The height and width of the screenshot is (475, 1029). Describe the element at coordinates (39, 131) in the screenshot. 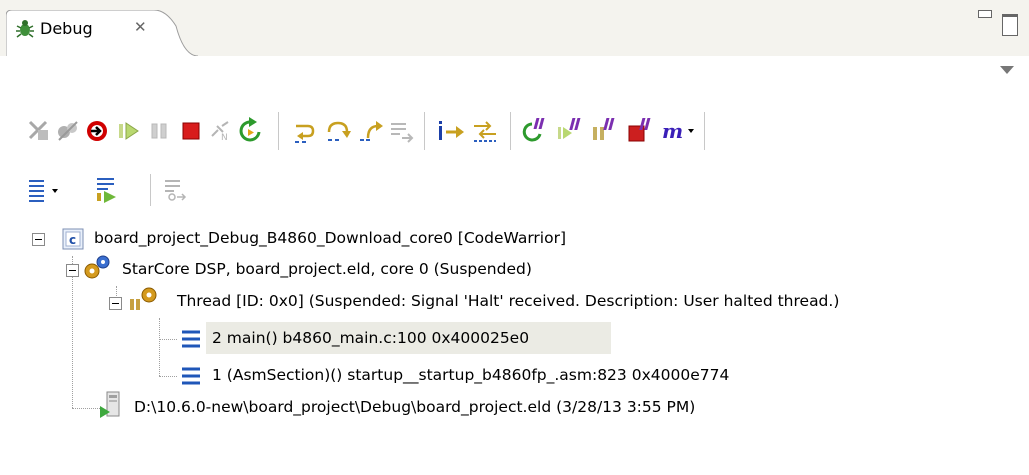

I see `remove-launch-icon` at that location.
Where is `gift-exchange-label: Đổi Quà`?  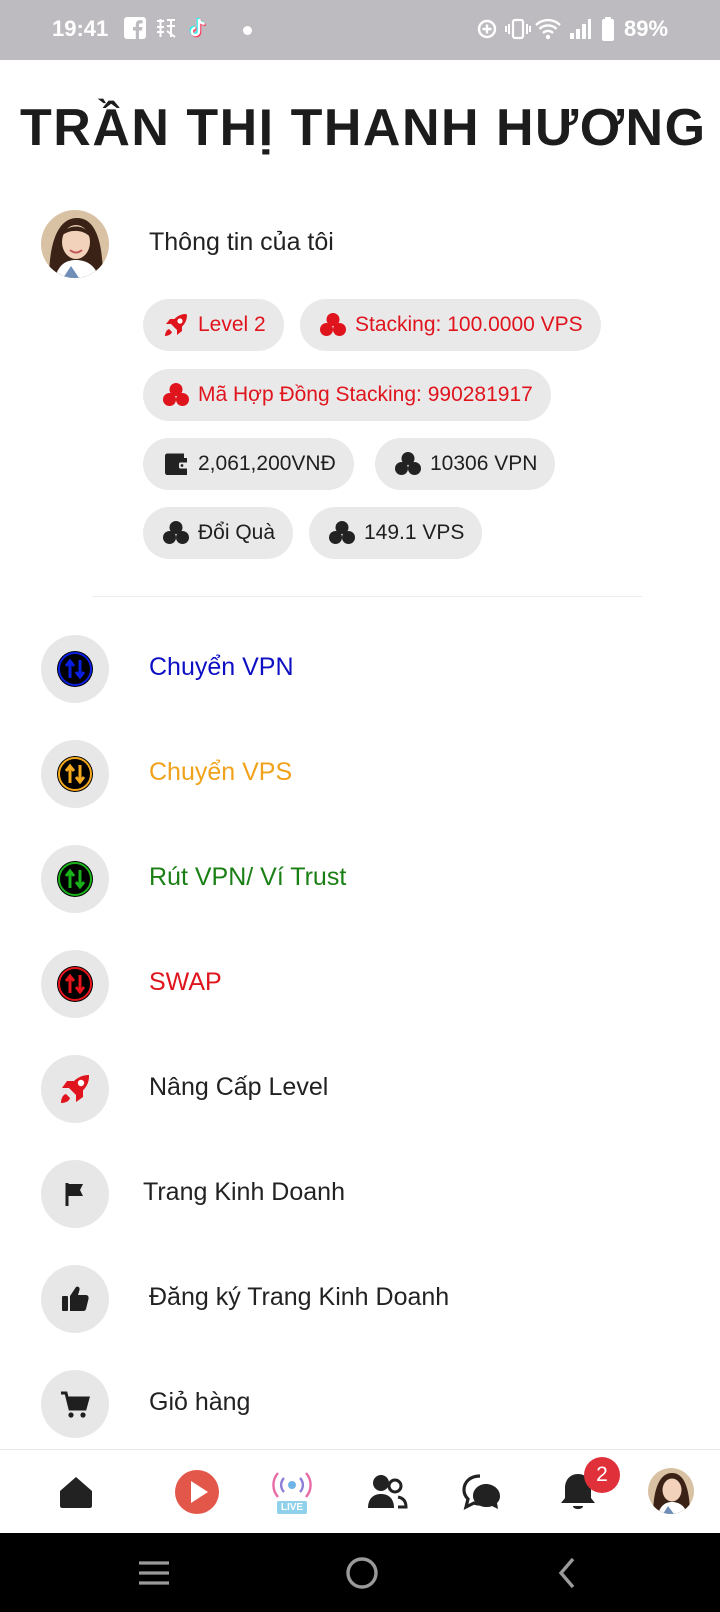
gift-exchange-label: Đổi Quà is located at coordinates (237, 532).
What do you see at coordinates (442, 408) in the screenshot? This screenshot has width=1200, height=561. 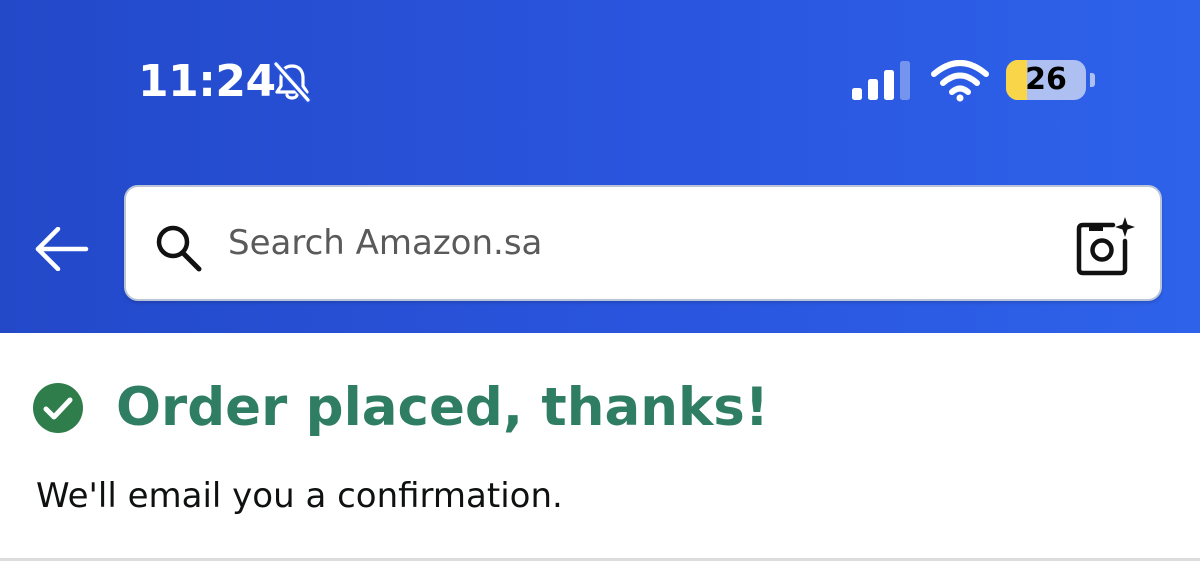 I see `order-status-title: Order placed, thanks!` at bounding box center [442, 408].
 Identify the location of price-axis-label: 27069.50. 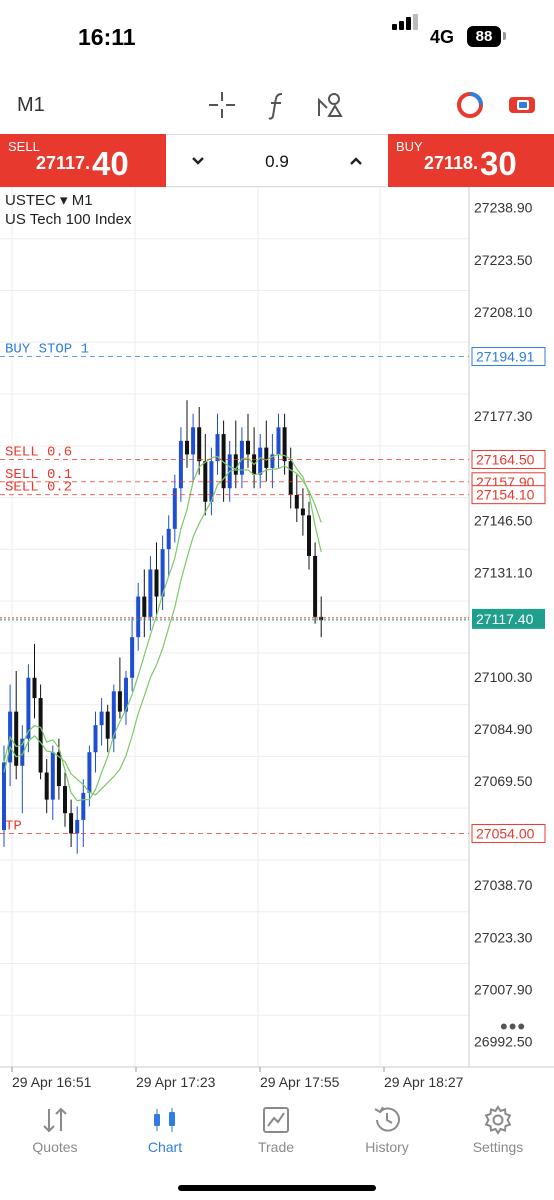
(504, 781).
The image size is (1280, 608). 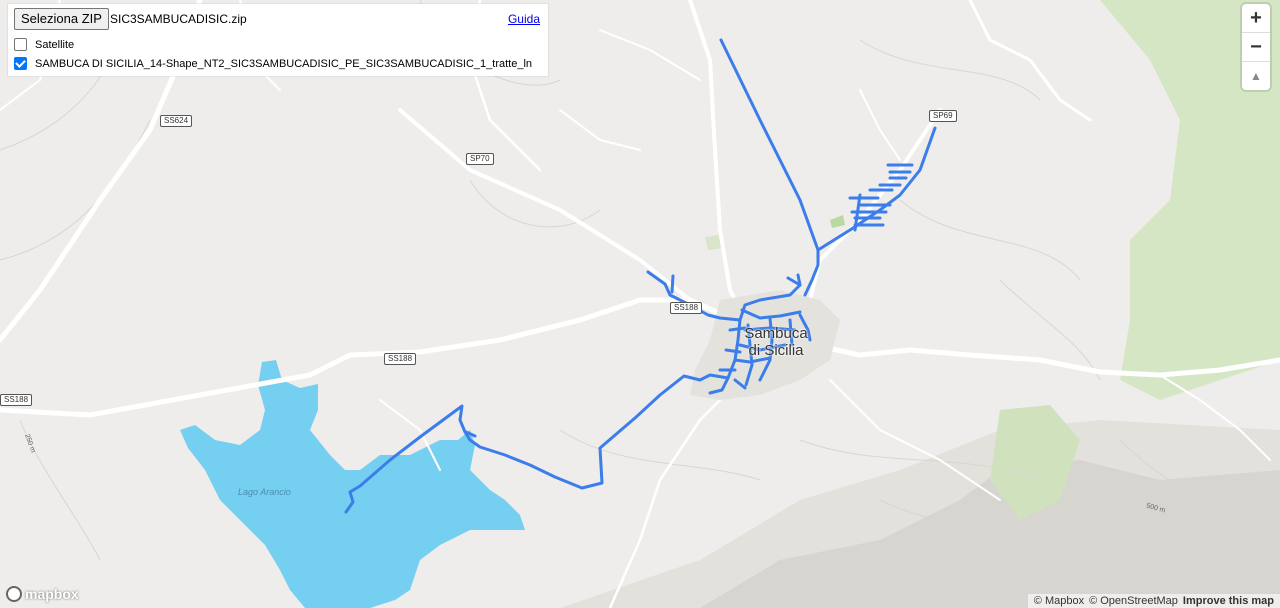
--
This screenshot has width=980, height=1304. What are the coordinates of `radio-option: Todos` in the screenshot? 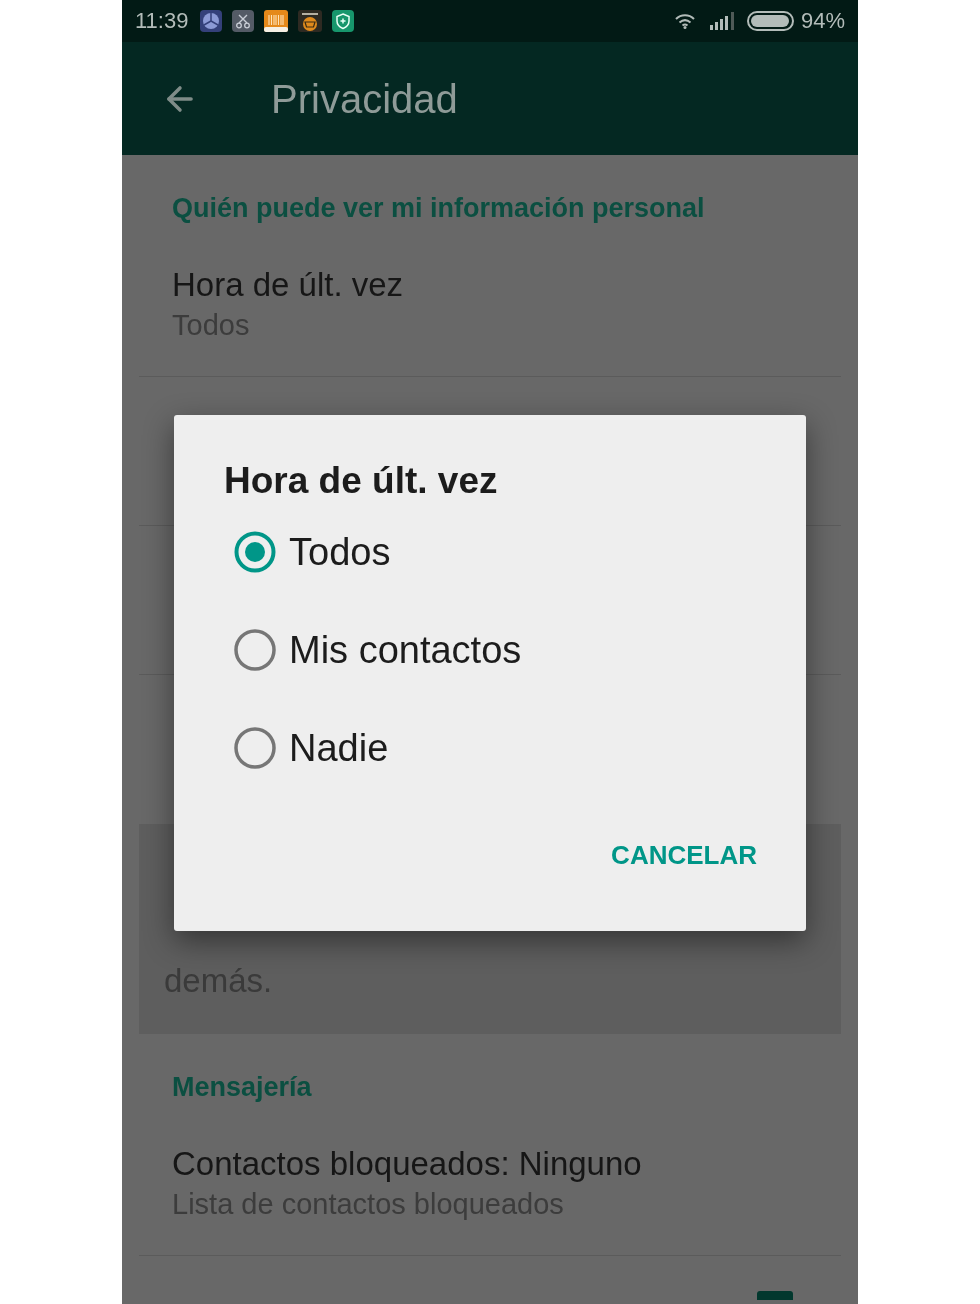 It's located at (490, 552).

> ASSIGNMENT: Rewrite the stretch of rows from the line containing "The height and" through the line containing "gift-exchange-label: Đổi Quà is", substituting "screen capture" for "screenshot" and changing nothing else. Leave out the pictures.

> FINAL ANSWER:
The height and width of the screen capture is (475, 1029). Describe the element at coordinates (39, 131) in the screen capture. 

I see `remove-launch-icon` at that location.
Where is `gift-exchange-label: Đổi Quà`?  
gift-exchange-label: Đổi Quà is located at coordinates (237, 532).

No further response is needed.